On 26 February 2019, Global confirmed the station would be merged with Capital Brighton. From Monday 8 April 2019, local output will consist of a three-hour Drivetime show on weekdays, alongside news bulletins, traffic updates and advertising.

The station's local breakfast and weekend shows were replaced with network programming from London. All of Capital South Coast's local presenters left the station.

==Former notable presenters==

- Dave Berry
- Jon Holmes
- Sacha Brooks
- Rich Clarke
- Will Cozens
- Jason Donovan
- David Dunne
- Andi Durrant
- Marvin Humes
- Dave Kelly
- Myleene Klass
- Mike'n'Rich
- Jeremy Kyle
- Andy Collins

- Scott Mills
- Mark Ovenden
- Chris Pearson
- Adele Roberts
- Ryan Seacrest
- Lisa Snowdon
- Steve Sutherland
- Margherita Taylor
- Tiësto
- Graham Torrington
- Pete Wardman
- Leona Graham

==Capital Breakfast==

Power FM Flying Eye (Piper Cherokee)

┄┄┄┄┄┄┄┄┄┄

→ **Work order 1**
Answer these questions about the Capital South Coast passage:
(a) On what date did Global confirm the station would be merged with Capital Brighton?
(b) What replaced the station's local breakfast and weekend shows?
(c) Under what heading are Scott Mills and Tiësto listed?
→ **Work order 2**
Retype the Capital South Coast passage from "The station's local" up to and including "left the station.".

Dataset excerpts:
┄┄┄┄┄┄┄┄┄┄

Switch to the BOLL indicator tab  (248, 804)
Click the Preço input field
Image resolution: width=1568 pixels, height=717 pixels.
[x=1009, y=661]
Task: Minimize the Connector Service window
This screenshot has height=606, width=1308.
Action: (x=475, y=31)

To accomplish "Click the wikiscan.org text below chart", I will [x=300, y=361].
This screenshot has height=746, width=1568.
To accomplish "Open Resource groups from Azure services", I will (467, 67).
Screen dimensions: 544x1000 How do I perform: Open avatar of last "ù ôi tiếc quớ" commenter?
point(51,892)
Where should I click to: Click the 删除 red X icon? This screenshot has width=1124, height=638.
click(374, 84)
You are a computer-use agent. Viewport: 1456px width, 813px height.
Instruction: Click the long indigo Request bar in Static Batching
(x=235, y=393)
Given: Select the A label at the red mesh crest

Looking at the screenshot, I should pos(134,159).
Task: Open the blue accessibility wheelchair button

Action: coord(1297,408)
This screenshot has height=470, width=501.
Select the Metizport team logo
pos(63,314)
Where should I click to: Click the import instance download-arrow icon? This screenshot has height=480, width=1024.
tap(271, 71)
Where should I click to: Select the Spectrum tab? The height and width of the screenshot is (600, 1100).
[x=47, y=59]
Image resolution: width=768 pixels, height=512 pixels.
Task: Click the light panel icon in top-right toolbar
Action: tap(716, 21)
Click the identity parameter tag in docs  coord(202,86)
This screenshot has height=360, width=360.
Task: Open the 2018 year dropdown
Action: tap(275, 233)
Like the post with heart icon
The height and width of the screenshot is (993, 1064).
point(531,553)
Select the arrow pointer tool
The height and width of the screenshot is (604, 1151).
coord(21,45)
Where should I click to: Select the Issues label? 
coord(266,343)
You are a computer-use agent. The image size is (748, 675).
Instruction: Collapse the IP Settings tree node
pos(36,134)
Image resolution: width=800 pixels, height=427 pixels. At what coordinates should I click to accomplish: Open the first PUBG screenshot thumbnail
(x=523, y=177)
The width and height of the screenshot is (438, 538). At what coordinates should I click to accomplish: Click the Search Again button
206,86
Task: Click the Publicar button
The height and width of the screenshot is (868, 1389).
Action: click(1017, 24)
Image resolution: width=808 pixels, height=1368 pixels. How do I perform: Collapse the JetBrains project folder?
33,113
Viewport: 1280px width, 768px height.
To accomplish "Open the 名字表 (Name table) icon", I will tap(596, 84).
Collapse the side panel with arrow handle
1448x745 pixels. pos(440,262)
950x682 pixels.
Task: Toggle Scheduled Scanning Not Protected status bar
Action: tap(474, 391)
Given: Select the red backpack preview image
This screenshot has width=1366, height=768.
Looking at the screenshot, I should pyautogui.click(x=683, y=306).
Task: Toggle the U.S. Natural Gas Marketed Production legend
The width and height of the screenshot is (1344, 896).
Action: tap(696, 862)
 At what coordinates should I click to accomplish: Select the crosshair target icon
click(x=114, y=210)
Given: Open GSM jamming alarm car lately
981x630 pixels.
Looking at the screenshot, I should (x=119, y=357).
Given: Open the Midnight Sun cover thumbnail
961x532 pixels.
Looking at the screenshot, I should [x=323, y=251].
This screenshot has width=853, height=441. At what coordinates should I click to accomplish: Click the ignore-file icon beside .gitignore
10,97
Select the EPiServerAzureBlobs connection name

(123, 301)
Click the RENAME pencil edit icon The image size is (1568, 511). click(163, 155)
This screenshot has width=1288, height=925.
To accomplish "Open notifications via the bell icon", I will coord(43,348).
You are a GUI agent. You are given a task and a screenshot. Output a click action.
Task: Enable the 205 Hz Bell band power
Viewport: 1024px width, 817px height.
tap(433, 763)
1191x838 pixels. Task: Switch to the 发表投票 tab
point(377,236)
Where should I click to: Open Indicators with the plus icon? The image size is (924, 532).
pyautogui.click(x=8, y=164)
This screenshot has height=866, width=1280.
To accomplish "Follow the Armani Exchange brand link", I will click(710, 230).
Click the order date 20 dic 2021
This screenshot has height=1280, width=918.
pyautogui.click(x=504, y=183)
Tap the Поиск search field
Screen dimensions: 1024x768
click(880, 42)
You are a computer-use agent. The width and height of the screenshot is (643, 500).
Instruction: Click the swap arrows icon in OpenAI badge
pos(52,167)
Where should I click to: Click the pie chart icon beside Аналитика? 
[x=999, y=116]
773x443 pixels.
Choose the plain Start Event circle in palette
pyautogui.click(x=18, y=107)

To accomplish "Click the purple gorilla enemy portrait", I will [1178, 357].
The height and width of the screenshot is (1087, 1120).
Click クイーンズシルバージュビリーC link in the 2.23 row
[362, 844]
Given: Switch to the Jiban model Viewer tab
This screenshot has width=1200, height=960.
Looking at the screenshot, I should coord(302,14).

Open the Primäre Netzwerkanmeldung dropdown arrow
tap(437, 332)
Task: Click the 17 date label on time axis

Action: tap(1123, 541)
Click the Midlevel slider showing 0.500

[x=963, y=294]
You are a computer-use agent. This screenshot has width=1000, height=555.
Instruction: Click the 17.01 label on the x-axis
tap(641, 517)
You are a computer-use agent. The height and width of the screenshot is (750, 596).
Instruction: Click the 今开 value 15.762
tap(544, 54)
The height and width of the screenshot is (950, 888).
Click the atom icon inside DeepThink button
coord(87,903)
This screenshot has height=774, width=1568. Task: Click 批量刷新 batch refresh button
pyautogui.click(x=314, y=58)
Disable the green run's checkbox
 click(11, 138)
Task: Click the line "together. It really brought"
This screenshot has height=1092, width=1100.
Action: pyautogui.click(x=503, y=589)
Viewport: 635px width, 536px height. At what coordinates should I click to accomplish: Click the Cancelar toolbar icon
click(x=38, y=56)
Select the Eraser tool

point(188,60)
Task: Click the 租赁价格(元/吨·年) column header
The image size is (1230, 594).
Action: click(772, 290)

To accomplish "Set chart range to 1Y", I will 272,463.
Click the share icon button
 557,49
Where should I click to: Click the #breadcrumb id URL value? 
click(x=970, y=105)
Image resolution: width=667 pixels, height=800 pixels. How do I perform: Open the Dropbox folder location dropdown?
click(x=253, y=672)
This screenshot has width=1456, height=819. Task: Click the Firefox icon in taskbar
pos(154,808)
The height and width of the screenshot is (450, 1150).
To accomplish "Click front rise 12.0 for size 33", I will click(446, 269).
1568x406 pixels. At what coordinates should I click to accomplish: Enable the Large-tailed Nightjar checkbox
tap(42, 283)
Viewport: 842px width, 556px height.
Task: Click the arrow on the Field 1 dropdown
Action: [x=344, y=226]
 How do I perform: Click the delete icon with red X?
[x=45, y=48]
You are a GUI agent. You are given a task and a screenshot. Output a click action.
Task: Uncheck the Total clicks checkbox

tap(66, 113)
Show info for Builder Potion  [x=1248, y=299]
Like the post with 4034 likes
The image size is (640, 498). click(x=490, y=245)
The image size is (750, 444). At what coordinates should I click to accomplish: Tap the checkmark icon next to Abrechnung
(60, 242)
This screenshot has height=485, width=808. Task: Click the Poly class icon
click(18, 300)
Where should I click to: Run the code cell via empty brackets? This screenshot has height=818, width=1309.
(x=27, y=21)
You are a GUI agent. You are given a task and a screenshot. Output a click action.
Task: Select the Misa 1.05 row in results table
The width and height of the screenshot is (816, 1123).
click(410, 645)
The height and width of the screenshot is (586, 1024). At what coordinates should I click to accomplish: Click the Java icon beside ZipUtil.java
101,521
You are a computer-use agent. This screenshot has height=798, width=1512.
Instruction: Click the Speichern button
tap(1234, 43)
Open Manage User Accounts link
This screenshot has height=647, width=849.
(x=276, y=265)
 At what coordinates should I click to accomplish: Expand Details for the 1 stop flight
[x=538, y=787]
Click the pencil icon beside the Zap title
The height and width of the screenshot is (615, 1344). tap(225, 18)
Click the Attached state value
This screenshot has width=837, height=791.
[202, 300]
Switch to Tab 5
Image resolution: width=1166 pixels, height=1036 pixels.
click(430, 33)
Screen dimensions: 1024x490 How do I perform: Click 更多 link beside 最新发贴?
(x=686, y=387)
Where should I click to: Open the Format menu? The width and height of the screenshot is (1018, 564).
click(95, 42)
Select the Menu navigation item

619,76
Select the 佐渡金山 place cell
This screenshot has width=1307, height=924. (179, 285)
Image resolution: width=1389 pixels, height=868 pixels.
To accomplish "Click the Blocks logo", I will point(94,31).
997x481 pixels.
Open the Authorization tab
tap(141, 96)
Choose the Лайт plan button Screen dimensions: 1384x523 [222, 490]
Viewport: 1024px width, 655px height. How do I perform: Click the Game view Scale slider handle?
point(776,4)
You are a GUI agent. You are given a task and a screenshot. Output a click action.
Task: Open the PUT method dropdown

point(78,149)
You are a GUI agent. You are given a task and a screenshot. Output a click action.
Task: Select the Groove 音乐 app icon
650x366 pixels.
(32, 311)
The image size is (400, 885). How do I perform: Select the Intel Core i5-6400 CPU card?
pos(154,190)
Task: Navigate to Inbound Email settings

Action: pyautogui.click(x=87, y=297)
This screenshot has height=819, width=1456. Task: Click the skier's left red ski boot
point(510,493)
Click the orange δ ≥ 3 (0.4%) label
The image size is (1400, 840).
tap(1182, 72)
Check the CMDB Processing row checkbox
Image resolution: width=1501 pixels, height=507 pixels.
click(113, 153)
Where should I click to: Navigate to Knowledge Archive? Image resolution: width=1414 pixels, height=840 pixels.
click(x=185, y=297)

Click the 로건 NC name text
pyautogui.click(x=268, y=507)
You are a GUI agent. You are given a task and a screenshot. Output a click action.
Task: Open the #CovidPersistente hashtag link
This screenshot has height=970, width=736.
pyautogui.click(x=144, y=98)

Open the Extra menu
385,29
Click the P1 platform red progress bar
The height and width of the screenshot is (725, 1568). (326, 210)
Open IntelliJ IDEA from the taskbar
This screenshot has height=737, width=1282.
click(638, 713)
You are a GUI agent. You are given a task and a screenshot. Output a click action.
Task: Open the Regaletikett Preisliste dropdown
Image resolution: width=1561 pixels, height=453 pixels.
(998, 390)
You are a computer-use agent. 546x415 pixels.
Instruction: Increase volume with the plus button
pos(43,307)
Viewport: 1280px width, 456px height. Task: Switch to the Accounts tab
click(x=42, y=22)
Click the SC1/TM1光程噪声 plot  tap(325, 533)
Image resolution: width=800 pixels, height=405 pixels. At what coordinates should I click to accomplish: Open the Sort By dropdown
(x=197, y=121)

┄┄┄┄┄┄┄┄┄┄

→ **Expected output 1**
(a) 26 February 2019
(b) Network programming from London
(c) Former notable presenters

→ **Expected output 2**
The station's local breakfast and weekend shows were replaced with network programming from London. All of Capital South Coast's local presenters left the station.